DATA SHOWN

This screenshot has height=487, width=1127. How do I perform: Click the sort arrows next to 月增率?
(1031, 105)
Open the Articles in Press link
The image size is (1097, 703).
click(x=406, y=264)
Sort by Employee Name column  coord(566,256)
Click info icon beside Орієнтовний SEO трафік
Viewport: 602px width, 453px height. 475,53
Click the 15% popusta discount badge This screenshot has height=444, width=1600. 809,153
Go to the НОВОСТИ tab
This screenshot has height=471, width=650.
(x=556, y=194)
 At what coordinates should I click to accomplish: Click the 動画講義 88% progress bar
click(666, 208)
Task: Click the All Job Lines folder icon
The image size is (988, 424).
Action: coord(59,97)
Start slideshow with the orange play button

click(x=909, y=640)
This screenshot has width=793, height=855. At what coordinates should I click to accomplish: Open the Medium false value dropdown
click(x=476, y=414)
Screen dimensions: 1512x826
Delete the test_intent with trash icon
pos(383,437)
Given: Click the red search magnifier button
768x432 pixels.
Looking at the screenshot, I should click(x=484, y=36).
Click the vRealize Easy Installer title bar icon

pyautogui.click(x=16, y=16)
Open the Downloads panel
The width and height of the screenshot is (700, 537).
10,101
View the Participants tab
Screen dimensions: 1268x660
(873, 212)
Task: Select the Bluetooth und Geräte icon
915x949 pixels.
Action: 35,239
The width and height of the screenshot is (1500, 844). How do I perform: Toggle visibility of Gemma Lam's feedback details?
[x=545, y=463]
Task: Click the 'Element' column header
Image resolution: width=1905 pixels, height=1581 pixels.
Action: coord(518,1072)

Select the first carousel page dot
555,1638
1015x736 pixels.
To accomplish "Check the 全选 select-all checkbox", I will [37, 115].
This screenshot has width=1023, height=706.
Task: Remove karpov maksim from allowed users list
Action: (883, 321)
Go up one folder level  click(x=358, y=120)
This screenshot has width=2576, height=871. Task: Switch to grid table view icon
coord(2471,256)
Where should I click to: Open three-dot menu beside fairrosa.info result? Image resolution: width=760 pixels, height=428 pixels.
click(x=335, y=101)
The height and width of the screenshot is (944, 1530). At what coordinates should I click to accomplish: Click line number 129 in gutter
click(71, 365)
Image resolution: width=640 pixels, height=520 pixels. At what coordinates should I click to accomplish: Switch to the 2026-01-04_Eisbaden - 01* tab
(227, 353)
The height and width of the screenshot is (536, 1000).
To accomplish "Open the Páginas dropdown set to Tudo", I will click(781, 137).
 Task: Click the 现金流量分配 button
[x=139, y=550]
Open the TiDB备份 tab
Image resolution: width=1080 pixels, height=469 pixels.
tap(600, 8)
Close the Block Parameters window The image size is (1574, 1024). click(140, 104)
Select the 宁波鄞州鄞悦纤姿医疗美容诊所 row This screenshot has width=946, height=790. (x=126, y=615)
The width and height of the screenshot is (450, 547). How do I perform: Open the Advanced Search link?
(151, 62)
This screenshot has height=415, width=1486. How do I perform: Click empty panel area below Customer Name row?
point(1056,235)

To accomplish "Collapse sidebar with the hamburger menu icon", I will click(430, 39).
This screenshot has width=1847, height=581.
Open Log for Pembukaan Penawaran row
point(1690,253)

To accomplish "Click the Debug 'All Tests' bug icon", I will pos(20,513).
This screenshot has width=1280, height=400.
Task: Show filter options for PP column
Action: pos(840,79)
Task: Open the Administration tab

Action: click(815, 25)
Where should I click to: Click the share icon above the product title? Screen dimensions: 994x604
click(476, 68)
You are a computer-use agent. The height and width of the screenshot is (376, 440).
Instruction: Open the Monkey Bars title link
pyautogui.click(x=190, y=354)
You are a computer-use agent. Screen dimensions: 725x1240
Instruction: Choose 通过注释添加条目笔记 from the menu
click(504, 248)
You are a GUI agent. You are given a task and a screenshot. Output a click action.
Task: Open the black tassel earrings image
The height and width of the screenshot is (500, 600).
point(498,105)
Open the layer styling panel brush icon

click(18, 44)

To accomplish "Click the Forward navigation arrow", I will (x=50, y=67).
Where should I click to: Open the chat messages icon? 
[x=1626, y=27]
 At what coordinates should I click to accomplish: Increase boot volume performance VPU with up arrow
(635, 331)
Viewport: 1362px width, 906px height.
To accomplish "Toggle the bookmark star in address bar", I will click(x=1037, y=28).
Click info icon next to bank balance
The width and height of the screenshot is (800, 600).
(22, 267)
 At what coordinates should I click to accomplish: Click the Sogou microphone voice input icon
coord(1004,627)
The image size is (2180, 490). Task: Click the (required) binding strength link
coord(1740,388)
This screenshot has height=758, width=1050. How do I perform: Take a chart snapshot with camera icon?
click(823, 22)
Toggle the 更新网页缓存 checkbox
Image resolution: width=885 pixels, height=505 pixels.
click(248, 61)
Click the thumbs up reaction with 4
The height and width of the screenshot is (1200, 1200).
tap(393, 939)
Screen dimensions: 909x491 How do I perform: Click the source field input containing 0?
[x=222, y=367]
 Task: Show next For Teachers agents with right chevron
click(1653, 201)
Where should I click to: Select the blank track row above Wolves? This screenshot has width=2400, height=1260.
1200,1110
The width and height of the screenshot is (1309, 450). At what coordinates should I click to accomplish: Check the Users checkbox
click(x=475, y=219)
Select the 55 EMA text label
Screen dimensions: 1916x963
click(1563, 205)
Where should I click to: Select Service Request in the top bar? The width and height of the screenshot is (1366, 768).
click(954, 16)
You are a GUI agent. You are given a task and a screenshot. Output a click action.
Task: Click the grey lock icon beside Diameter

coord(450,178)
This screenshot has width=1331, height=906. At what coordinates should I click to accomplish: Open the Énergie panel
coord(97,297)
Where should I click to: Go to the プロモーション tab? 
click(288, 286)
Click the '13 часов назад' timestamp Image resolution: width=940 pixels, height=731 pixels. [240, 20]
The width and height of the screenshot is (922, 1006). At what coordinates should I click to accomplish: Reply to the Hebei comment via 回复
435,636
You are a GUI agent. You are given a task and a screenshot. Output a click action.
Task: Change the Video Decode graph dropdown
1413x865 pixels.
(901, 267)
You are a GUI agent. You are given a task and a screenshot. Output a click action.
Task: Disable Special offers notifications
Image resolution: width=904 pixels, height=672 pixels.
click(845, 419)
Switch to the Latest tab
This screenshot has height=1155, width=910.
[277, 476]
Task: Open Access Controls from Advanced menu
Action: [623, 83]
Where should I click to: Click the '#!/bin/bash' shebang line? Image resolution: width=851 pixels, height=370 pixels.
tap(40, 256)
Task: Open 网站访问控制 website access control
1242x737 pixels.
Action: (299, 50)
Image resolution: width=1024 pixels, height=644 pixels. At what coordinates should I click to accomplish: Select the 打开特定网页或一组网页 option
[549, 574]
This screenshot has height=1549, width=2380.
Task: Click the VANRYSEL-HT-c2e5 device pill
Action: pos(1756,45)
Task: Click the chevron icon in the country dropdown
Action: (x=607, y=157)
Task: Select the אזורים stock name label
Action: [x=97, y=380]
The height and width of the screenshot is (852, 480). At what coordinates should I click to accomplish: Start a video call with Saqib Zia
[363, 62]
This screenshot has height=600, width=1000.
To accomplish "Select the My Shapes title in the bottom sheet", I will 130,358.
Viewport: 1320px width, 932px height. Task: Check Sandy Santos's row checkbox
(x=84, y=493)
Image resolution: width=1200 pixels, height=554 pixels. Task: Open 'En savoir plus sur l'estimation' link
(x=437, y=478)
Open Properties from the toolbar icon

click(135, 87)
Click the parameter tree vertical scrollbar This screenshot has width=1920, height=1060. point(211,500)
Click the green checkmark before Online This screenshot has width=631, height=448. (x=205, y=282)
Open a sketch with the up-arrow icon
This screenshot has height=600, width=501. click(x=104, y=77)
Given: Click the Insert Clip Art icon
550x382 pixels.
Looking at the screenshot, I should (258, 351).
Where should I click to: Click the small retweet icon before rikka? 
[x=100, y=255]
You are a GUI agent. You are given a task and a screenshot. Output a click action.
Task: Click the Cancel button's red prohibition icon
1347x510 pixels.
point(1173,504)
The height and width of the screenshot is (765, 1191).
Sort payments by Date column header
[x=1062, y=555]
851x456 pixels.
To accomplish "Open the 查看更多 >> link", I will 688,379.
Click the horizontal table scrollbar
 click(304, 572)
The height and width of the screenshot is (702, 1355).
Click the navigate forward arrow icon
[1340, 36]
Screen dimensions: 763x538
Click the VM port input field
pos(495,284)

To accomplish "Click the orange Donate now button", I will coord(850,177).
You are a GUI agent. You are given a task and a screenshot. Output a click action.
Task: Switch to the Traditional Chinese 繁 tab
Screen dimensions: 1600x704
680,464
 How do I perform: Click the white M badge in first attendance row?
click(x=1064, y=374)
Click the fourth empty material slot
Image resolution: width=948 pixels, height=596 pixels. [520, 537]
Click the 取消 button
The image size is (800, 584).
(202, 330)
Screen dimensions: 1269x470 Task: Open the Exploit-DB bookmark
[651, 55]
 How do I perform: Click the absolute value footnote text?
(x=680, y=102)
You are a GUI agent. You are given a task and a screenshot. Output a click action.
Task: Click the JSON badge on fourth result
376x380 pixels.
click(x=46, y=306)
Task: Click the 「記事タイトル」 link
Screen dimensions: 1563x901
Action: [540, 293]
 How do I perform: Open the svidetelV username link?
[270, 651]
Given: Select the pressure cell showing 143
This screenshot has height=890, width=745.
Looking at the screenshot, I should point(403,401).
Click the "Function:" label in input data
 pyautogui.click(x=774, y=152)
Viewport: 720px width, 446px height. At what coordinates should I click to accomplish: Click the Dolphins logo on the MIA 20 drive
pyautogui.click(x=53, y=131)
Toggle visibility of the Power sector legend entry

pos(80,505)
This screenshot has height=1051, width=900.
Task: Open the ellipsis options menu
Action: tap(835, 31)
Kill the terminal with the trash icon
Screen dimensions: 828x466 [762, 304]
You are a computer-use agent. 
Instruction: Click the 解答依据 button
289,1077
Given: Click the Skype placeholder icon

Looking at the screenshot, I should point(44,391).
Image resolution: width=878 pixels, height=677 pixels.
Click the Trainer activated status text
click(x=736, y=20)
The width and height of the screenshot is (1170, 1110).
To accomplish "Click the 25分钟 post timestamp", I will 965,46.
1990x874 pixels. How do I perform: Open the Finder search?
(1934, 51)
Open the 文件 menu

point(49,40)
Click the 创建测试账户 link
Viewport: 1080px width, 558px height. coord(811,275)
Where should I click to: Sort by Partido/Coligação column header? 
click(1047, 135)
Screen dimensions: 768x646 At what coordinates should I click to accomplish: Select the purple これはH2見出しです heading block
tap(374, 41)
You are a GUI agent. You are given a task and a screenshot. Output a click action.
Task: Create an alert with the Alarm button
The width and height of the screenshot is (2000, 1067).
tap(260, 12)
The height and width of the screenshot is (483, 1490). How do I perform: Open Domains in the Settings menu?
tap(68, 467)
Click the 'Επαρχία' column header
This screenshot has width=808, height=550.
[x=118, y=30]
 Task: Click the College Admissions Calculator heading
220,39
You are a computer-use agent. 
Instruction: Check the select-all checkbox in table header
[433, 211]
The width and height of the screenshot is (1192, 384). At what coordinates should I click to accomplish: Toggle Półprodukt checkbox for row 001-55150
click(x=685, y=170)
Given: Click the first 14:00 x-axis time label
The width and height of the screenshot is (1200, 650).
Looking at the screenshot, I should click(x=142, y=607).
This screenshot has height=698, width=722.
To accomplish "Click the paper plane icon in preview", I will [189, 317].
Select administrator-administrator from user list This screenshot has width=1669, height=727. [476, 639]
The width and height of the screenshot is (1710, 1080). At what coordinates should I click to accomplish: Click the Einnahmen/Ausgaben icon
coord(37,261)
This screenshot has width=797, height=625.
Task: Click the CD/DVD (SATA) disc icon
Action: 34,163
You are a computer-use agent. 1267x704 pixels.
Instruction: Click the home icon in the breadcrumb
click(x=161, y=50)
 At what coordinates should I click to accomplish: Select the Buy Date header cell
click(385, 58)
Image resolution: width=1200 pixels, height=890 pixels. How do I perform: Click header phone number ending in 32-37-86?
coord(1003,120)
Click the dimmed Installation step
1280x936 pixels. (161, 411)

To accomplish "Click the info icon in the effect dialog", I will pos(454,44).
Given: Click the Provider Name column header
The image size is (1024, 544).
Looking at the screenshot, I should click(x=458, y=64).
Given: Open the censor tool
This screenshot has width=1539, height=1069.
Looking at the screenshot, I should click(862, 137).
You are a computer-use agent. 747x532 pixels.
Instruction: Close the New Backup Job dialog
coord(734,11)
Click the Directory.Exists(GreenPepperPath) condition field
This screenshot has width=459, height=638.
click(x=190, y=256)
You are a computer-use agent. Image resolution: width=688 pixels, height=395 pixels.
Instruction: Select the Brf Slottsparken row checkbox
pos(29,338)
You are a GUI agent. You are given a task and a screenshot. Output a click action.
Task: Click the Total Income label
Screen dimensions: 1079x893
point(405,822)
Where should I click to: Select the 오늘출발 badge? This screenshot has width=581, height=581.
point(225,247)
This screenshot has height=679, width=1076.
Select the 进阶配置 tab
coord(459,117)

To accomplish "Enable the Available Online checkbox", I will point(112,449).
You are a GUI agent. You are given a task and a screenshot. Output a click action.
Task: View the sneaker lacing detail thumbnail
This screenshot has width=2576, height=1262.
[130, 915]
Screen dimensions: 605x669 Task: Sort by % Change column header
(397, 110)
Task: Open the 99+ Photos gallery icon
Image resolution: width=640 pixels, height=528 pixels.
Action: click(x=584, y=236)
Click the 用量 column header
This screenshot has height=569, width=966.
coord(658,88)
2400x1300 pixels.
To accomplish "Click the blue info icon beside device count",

TASK
Supply the count of lines in the entries that include "folder", and no other text.

RESPONSE
2